The powerful reason for transaction processing systems is that they allow application programmers to concentrate on writing code that supports the business. Remember that middleware is mainly about supporting the programmer, amplifying their productivity. The middleware shields application programmers from the details of transaction management as the system manages the concurrent processing of transactions, enables the sharing of data, ensures the integrity of data and manages the prioritization of transaction execution.
 
2. Remote Procedure Call
Remote Procedure Call (RPC) is a client-server collaboration that makes it possible for the functionality of an application to be spread out across multiple platforms. With the RPC protocol, you can remote run subroutines across a TCP/IP network.

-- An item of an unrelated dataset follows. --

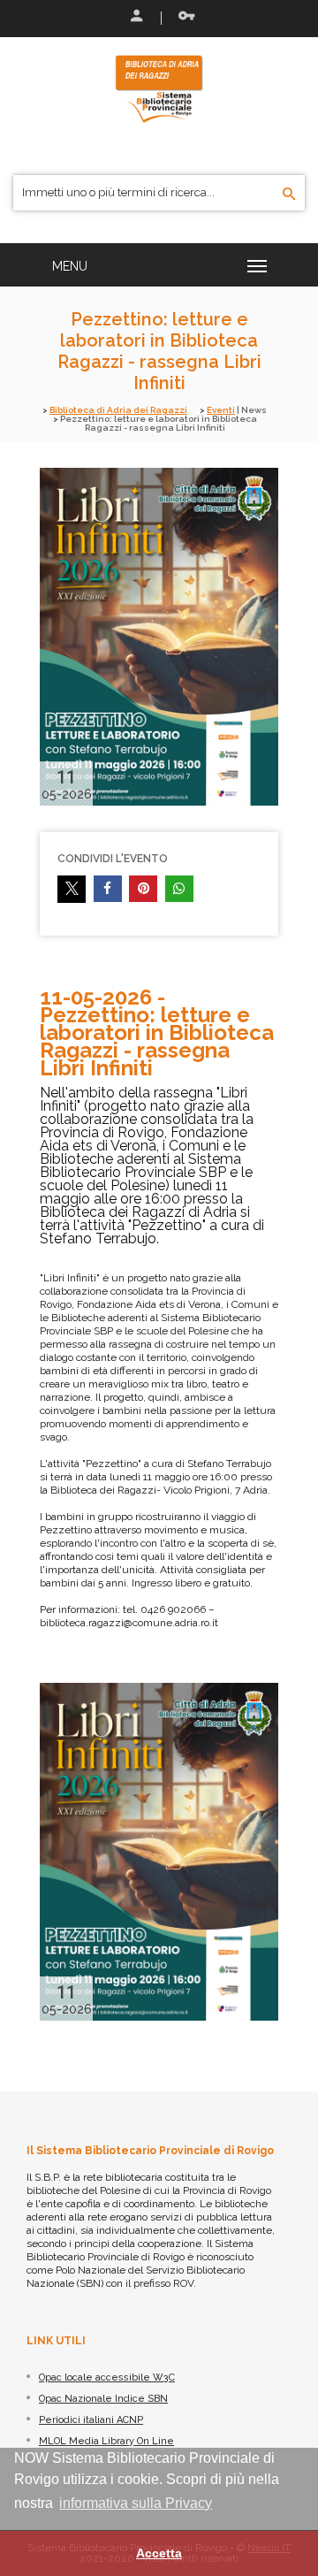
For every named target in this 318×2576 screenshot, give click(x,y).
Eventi (221, 410)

RPC, together with the eXternal Data Representation (XDR) protocol, defines a standard for representing data that’s independent of internal protocols or formatting. RPCs can communicate between processes on the same or different hosts.
 
When you use RPCs, the client communicates with a server. The client invokes code to send a call message to the server. When the message arrives, the server calls a dispatch routine and performs the requested service. The server sends back a reply message, after which the original procedure call returns to the client program with a value derived from the reply message. These simple steps have powerful implications for scaling workloads.
 
3. API
APIs are a type of middleware that has grown enormously popular since 2005. ProgrammableWeb supplies information for over 22,800 APIs or API-based products on their website. Applications that utilize cloud computing while supporting mobile and Internet of Things devices, often make use of APIs. Organizations might externalize or make public their functionality for others to use and at the same time make use of supported public APIs. Using this approach, you can make money or monetize what you have to offer.
 
API middleware functions in a number of ways. Protocols like REST are building blocks for APIs whereas API Management Software is used to provide a comprehensive set of services in support of the applications themselves. API management software makes it possible for users to monitor, control, and monetize their APIs in a secure development environment. These tools help administrators monitor connection consistency, traffic, errors and security for their published APIs. This is the support you need to have a reliable operating environment for API-based applications.
 
4. Integration  
Middleware integration tools connect important internal and external systems. Integration capabilities like transformation, connectivity, composability and enterprise messaging make it easier for developers to extend capabilities across different applications.
 
Integration middleware can be classified based on domains, which are defined by the types of resources that are incorporated. Here are four important integration categories that include cloud, business to business (B2B), application and data:
  1. Cloud integration software connects with and between the cloud services, cloud-based applications, private clouds, trade hubs and other cloud resources through web services and standard B2B communication approaches
  2. B2B integration provides customer, provider and various alternative partner interfaces with a variety of data resources and company-managed applications
  3. Application integration helps interface different company-managed applications together, including cloud-based and remote systems
  4. Data integration handles business data resources, including databases and files over business and operational intelligence systems
5. Portals
There is some controversy about portals actually being a type of middleware as they’re not in the middle of the application and the OS in a conventional way. However, when portals refer to enterprise portal servers, they’re considered middleware because portals facilitate front-end integration. Portals are also used to create interactions between a user's computer or device and back-end systems and services. Portal-enabling middleware is a toolset for a portal that includes the platform middleware and the integration and context management tools.